Discovery and migration
New Zealand has a shorter human history than any other country. The precise date of settlement is a matter of debate, but current understanding is that the first arrivals came from East Polynesia in the 13th century. It was not until 1642 that Europeans became aware the country existed.
The original Polynesian settlers discovered the country on deliberate voyages of exploration, navigating by ocean currents and the winds and stars. The navigator credited in some traditions with discovering New Zealand is Kupe. Some time later the first small groups arrived from Polynesia. Now known as Māori, these tribes did not identify themselves by a collective name until the arrival of Europeans when, to mark their distinction the name Māori, meaning ‘ordinary’, came into use.
The Lapita pottery trail
Although New Zealand has abundant clay deposits, Māori people did not make pottery. But their distant ancestors brought the skill from South-East Asia across the Pacific as far as Samoa and Tonga before it was lost. Lapita pottery (named after a site in New Caledonia) is one of the ways we can trace the emergence of Polynesians in the Pacific. The motifs of Māori art in New Zealand clearly resemble the decoration on Lapita pottery.
Hunting and gathering
The early settlers lived in small hunting bands. Seals and the large, flightless moa bird were their main prey, until moa were hunted to extinction. In the South Island, hunting and gathering remained the main mode of survival.
Gardening and fishing
The Polynesians brought with them kūmara (sweet potato) and yams, which grew well in the warmer North Island. Extensive kūmara gardens supported relatively large settlements. But even in the north, birds, fish and shellfish were important in the Māori diet. In some northern areas, large populations put pressure on resources. The Polynesian dog and rat came with the early arrivals, but the domestic pigs and chickens of the islands did not, for reasons not fully understood.
A robust people
In favourable conditions, Māori lived reasonably well. Their life expectancy was low by modern standards, but probably comparable to that of Europeans in the same era. The Māori population before European contact may have reached 100,000.
An oral culture
Māori passed on rich and detailed history and legends orally. Society was organised around groups that traced their descent from common ancestors. Reciting whakapapa (genealogies) was an important way to communicate knowledge.

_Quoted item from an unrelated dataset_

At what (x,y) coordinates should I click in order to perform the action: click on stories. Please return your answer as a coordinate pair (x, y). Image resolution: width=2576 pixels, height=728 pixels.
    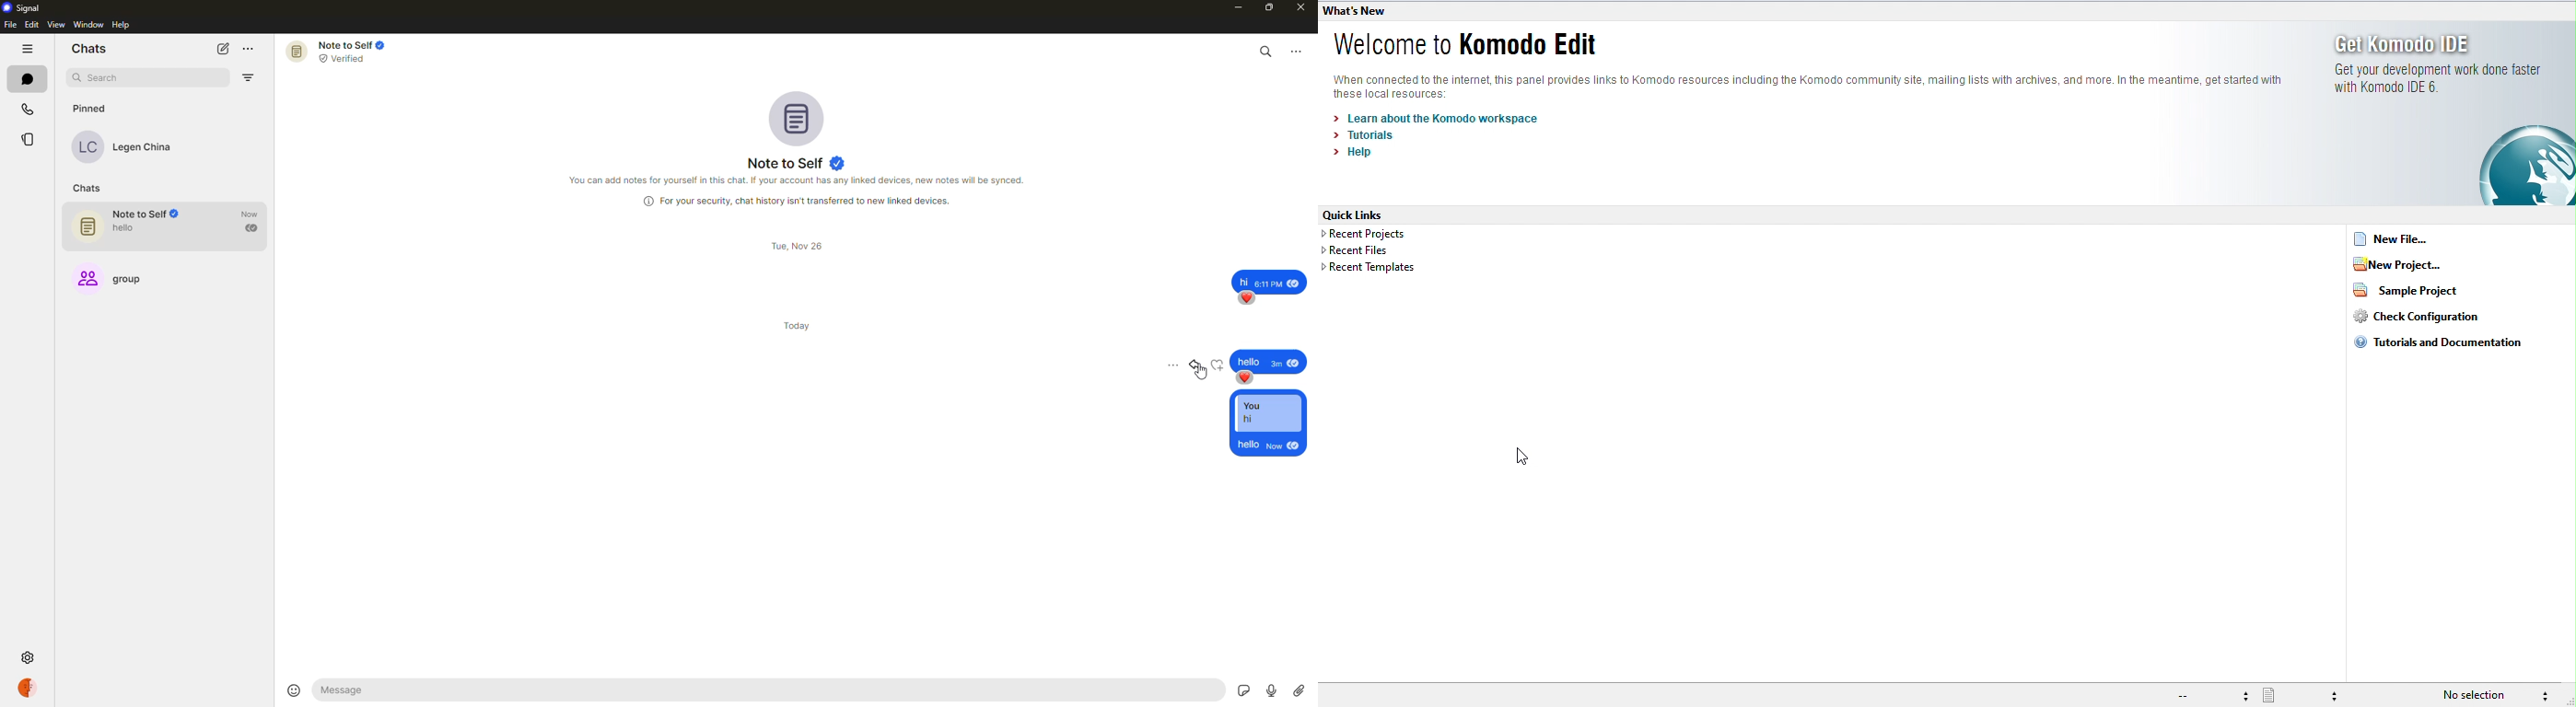
    Looking at the image, I should click on (30, 138).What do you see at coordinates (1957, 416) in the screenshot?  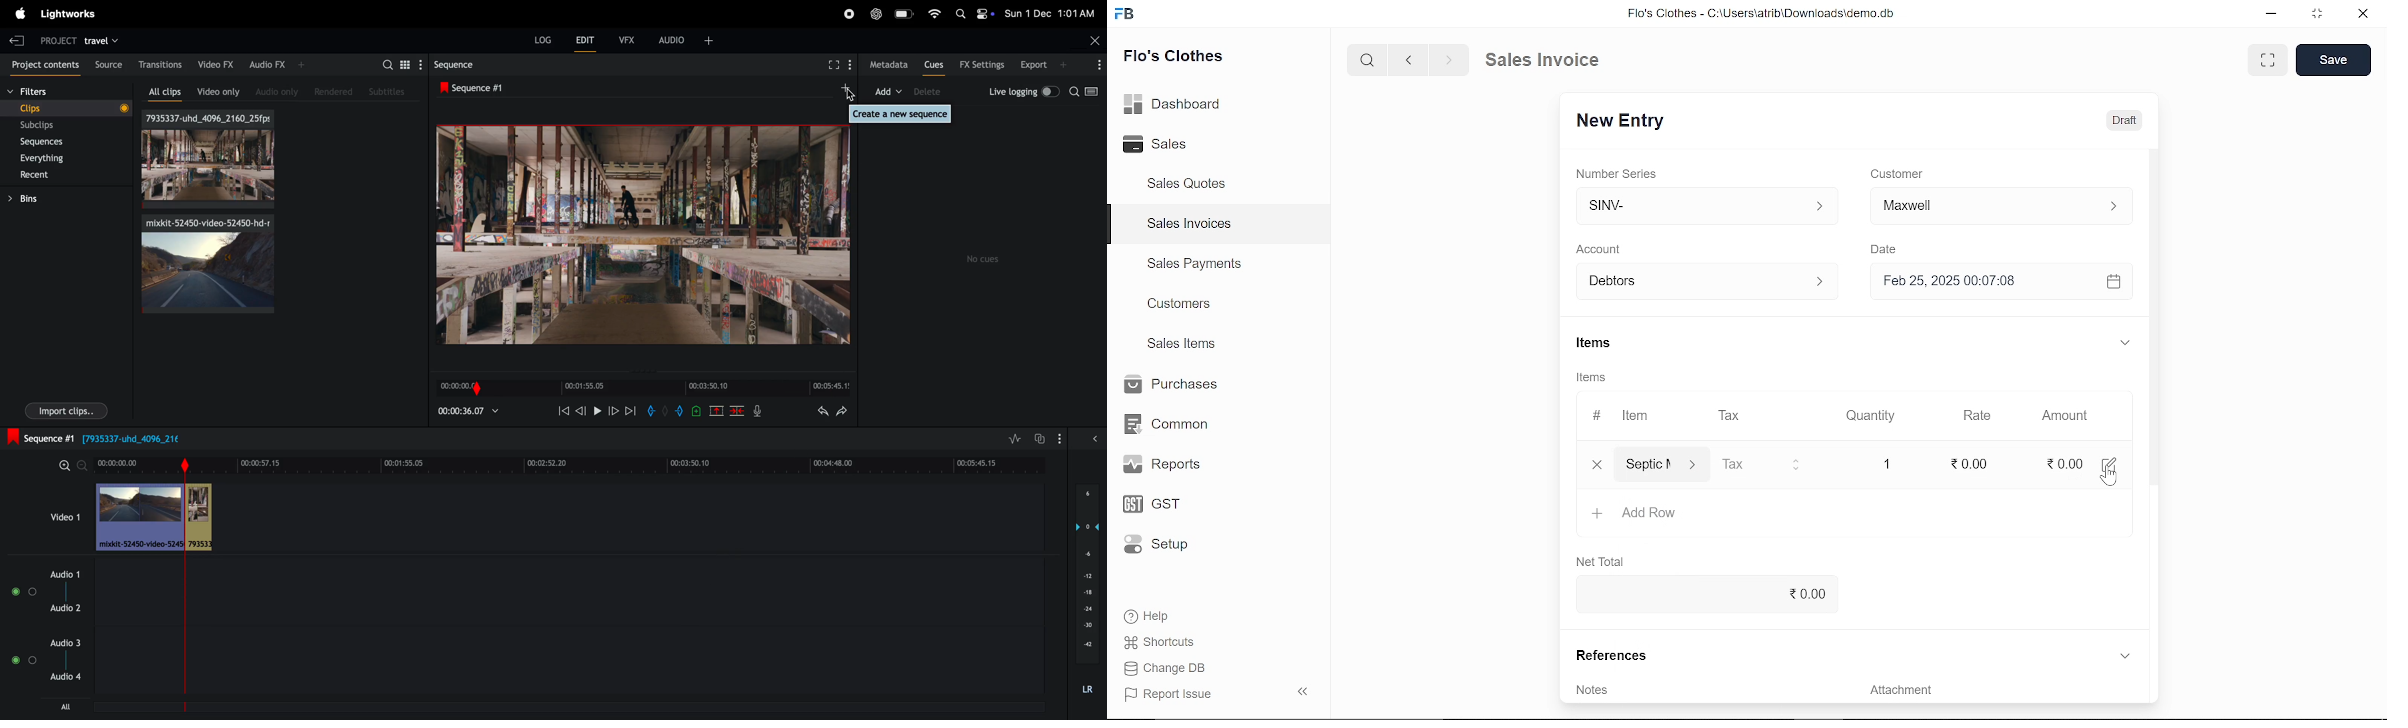 I see `Rate` at bounding box center [1957, 416].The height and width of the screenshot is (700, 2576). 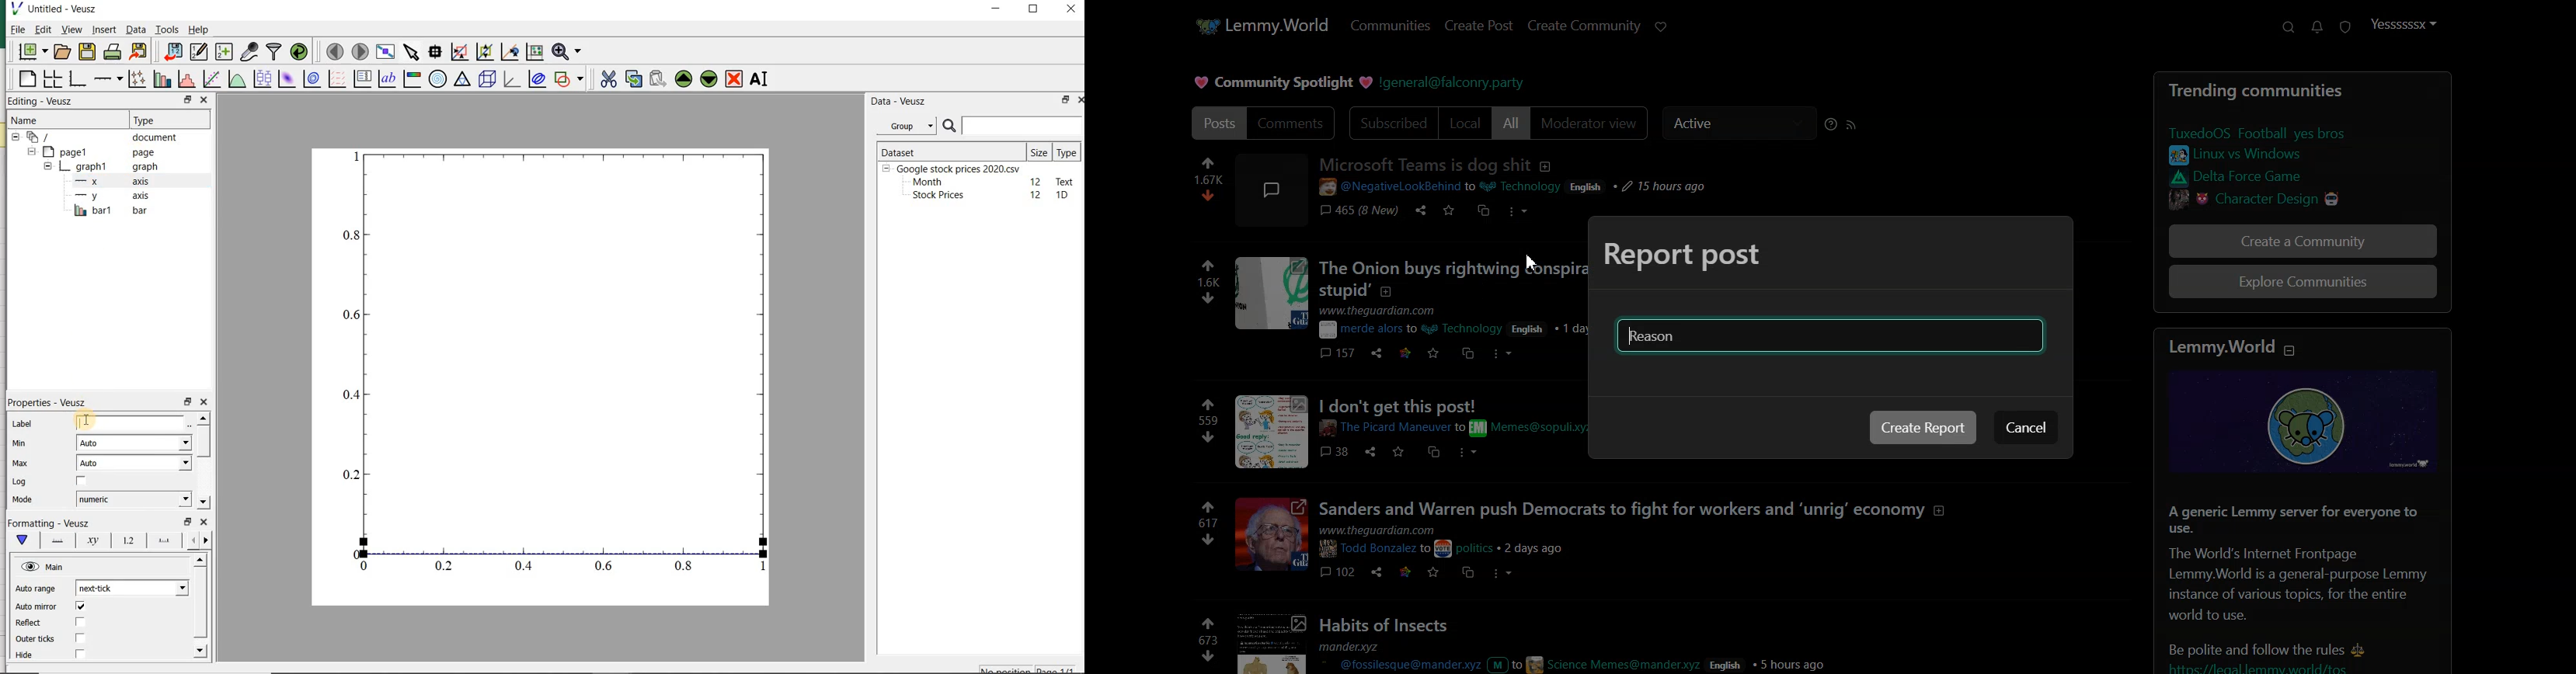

The concepts of mana (status) and utu (reciprocity) were central to the culture, and led to widespread warfare. But the violence was usually episodic. For most of the time Māori lived not in fortified pā but in unprotected settlements or seasonal camps.
The greatest achievements of Māori material culture were carving wood for important buildings and canoes, and fashioning stone into tools and ornaments. Warfare did not inhibit regular trade in desirable stones and foods, and was itself a means by which resources were appropriated.